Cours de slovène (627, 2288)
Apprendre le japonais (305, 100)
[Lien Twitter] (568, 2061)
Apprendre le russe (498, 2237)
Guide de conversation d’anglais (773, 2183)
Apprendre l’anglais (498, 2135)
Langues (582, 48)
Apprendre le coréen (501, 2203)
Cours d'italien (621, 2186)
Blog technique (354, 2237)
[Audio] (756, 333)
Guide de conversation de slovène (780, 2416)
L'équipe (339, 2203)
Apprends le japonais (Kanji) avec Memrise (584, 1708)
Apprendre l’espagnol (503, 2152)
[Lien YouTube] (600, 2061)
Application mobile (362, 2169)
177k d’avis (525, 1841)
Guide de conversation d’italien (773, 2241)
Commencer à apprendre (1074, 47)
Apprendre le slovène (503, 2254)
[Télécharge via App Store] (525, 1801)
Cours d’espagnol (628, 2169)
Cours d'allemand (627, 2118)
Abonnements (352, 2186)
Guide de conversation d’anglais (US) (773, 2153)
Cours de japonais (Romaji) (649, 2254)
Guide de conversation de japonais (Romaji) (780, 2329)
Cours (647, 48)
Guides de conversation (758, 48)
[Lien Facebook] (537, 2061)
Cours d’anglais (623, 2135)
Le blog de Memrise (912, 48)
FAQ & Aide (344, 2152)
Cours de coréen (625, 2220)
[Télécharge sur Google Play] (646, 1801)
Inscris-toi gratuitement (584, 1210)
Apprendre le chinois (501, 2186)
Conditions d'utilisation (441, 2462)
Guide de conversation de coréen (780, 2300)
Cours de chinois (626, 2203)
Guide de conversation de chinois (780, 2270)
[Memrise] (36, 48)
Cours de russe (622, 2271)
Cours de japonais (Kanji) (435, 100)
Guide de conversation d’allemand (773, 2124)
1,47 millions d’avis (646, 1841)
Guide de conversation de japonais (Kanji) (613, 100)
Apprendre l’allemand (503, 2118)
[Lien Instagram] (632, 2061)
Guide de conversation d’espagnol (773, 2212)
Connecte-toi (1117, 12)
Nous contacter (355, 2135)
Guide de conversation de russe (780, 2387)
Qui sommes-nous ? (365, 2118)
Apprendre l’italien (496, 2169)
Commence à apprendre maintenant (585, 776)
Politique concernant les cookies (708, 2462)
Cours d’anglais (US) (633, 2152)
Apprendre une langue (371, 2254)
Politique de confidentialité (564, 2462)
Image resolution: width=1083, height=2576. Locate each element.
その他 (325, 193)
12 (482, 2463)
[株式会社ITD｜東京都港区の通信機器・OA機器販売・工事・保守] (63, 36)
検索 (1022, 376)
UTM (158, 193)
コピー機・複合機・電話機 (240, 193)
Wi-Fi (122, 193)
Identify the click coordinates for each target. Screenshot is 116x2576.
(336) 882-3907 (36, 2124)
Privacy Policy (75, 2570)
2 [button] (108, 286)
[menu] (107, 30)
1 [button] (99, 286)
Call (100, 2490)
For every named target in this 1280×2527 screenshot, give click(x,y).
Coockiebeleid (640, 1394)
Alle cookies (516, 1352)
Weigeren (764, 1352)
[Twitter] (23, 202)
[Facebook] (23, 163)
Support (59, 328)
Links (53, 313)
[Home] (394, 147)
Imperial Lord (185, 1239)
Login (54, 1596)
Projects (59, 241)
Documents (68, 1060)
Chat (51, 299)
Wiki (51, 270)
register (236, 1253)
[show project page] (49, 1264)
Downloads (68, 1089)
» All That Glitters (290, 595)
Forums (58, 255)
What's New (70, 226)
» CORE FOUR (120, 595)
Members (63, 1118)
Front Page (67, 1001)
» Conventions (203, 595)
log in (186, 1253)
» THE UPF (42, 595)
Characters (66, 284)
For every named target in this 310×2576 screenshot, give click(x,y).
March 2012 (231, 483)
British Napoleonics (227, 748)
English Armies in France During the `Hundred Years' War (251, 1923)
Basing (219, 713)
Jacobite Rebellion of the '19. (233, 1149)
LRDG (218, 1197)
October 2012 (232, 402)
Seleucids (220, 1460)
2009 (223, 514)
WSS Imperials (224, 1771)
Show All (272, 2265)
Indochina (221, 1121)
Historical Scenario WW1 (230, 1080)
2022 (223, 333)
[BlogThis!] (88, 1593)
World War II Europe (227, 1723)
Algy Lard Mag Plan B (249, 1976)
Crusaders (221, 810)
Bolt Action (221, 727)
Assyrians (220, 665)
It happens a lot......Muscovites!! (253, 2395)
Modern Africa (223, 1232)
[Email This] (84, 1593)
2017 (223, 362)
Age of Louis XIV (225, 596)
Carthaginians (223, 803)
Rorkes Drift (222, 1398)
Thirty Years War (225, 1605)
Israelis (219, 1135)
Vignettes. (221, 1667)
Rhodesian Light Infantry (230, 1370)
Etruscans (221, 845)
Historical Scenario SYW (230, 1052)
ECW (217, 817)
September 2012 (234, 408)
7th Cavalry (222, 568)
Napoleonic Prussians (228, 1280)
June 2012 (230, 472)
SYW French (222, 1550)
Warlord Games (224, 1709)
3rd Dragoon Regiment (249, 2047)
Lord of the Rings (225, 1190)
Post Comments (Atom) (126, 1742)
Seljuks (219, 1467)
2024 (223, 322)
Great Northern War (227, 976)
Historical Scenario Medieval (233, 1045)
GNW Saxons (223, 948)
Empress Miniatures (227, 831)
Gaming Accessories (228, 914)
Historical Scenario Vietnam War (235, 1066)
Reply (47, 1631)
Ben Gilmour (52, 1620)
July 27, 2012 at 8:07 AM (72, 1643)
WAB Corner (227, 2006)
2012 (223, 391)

□ □ □ □ □ □ □

Action item: All of the records above are to be printed again exactly as they appear.

Answer section:
Cours de slovène (627, 2288)
Apprendre le japonais (305, 100)
[Lien Twitter] (568, 2061)
Apprendre le russe (498, 2237)
Guide de conversation d’anglais (773, 2183)
Apprendre l’anglais (498, 2135)
Langues (582, 48)
Apprendre le coréen (501, 2203)
Cours d'italien (621, 2186)
Blog technique (354, 2237)
[Audio] (756, 333)
Guide de conversation de slovène (780, 2416)
L'équipe (339, 2203)
Apprends le japonais (Kanji) avec Memrise (584, 1708)
Apprendre l’espagnol (503, 2152)
[Lien YouTube] (600, 2061)
Application mobile (362, 2169)
177k d’avis (525, 1841)
Guide de conversation d’italien (773, 2241)
Commencer à apprendre (1074, 47)
Apprendre le slovène (503, 2254)
[Télécharge via App Store] (525, 1801)
Cours d’espagnol (628, 2169)
Cours d'allemand (627, 2118)
Abonnements (352, 2186)
Guide de conversation d’anglais (US) (773, 2153)
Cours de japonais (Romaji) (649, 2254)
Guide de conversation de japonais (Romaji) (780, 2329)
Cours (647, 48)
Guides de conversation (758, 48)
[Lien Facebook] (537, 2061)
Cours d’anglais (623, 2135)
Le blog de Memrise (912, 48)
FAQ & Aide (344, 2152)
Cours de coréen (625, 2220)
[Télécharge sur Google Play] (646, 1801)
Inscris-toi gratuitement (584, 1210)
Apprendre le chinois (501, 2186)
Conditions d'utilisation (441, 2462)
Guide de conversation de coréen (780, 2300)
Cours de chinois (626, 2203)
Guide de conversation de chinois (780, 2270)
[Memrise] (36, 48)
Cours de russe (622, 2271)
Cours de japonais (Kanji) (435, 100)
Guide de conversation d’allemand (773, 2124)
1,47 millions d’avis (646, 1841)
Guide de conversation de japonais (Kanji) (613, 100)
Apprendre l’allemand (503, 2118)
[Lien Instagram] (632, 2061)
Guide de conversation d’espagnol (773, 2212)
Connecte-toi (1117, 12)
Nous contacter (355, 2135)
Guide de conversation de russe (780, 2387)
Qui sommes-nous ? (365, 2118)
Apprendre l’italien (496, 2169)
Commence à apprendre maintenant (585, 776)
Politique concernant les cookies (708, 2462)
Cours d’anglais (US) (633, 2152)
Apprendre une langue (371, 2254)
Politique de confidentialité (564, 2462)
Image resolution: width=1083, height=2576. Locate each element.
その他 (325, 193)
12 (482, 2463)
[株式会社ITD｜東京都港区の通信機器・OA機器販売・工事・保守] (63, 36)
検索 (1022, 376)
UTM (158, 193)
コピー機・複合機・電話機 (240, 193)
Wi-Fi (122, 193)
Identify the click coordinates for each target. Screenshot is 116x2576.
(336) 882-3907 (36, 2124)
Privacy Policy (75, 2570)
2 [button] (108, 286)
[menu] (107, 30)
1 [button] (99, 286)
Call (100, 2490)
For every named target in this 1280×2527 screenshot, give click(x,y).
Coockiebeleid (640, 1394)
Alle cookies (516, 1352)
Weigeren (764, 1352)
[Twitter] (23, 202)
[Facebook] (23, 163)
Support (59, 328)
Links (53, 313)
[Home] (394, 147)
Imperial Lord (185, 1239)
Login (54, 1596)
Projects (59, 241)
Documents (68, 1060)
Chat (51, 299)
Wiki (51, 270)
register (236, 1253)
[show project page] (49, 1264)
Downloads (68, 1089)
» All That Glitters (290, 595)
Forums (58, 255)
What's New (70, 226)
» CORE FOUR (120, 595)
Members (63, 1118)
Front Page (67, 1001)
» Conventions (203, 595)
log in (186, 1253)
» THE UPF (42, 595)
Characters (66, 284)
For every named target in this 310×2576 screenshot, give click(x,y).
March 2012 (231, 483)
British Napoleonics (227, 748)
English Armies in France During the `Hundred Years' War (251, 1923)
Basing (219, 713)
Jacobite Rebellion of the '19. (233, 1149)
LRDG (218, 1197)
October 2012 (232, 402)
Seleucids (220, 1460)
2009 (223, 514)
WSS Imperials (224, 1771)
Show All (272, 2265)
Indochina (221, 1121)
Historical Scenario WW1 (230, 1080)
2022 (223, 333)
[BlogThis!] (88, 1593)
World War II Europe (227, 1723)
Algy Lard Mag Plan B (249, 1976)
Crusaders (221, 810)
Bolt Action (221, 727)
Assyrians (220, 665)
It happens a lot......Muscovites!! (253, 2395)
Modern Africa (223, 1232)
[Email This] (84, 1593)
2017 (223, 362)
Age of Louis XIV (225, 596)
Carthaginians (223, 803)
Rorkes Drift (222, 1398)
Thirty Years War (225, 1605)
Israelis (219, 1135)
Vignettes. (221, 1667)
Rhodesian Light Infantry (230, 1370)
Etruscans (221, 845)
Historical Scenario SYW (230, 1052)
ECW (217, 817)
September 2012 (234, 408)
7th Cavalry (222, 568)
Napoleonic Prussians (228, 1280)
June 2012 (230, 472)
SYW French (222, 1550)
Warlord Games (224, 1709)
3rd Dragoon Regiment (249, 2047)
Lord of the Rings (225, 1190)
Post Comments (Atom) (126, 1742)
Seljuks (219, 1467)
2024 (223, 322)
Great Northern War (227, 976)
Historical Scenario Medieval (233, 1045)
GNW Saxons (223, 948)
Empress Miniatures (227, 831)
Gaming Accessories (228, 914)
Historical Scenario Vietnam War (235, 1066)
Reply (47, 1631)
Ben Gilmour (52, 1620)
July 27, 2012 at 8:07 AM (72, 1643)
WAB Corner (227, 2006)
2012 (223, 391)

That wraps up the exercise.